__WRITTEN PROBLEM__.
Using the navigation metrics text below, answer:
(a) What radius around the goal defines the success region for Oracle Success?
(b) Navigation Error is the mean Euclidean distance between which two points?
(c) Over which episodes is Time to Success averaged?

We assess navigation performance using a set of standard metrics commonly adopted in visuomotor learning benchmarks [37]. Specifically, we report the following:

•

Oracle Success (OS): the percentage of episodes in which the agent’s trajectory intersects a success region within a radius of $\varepsilon=0.5\,\mathrm{m}$ around the goal at any timestep.
•

Success Rate (SR): the percentage of episodes in which the agent successfully reaches the goal.
•

Collision Rate (CR): the percentage of episodes in which the agent collides with obstacles.
•

Navigation Error (NE): the mean Euclidean distance $(\mathrm{m})$ between the agent’s final position and the target location.
•

Time to Success (TTS): the average number of steps required to reach the goal over successful episodes.

__DATA SHOWN__.
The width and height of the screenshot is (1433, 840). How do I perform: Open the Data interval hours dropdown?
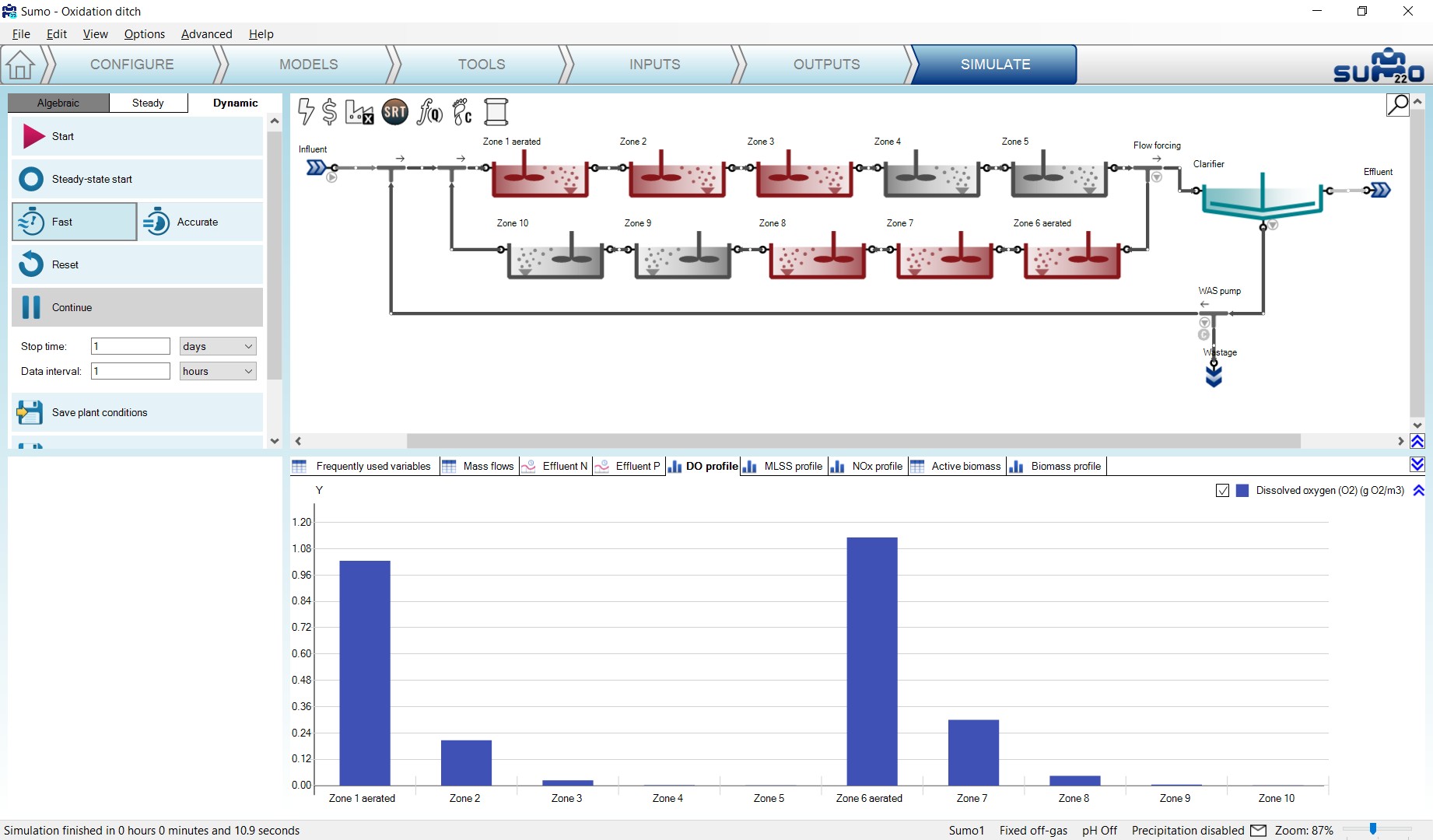pyautogui.click(x=218, y=371)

__RESULT OF THIS TASK__.
(a) 0.5 m
(b) The agent's final position and the target location
(c) Successful episodes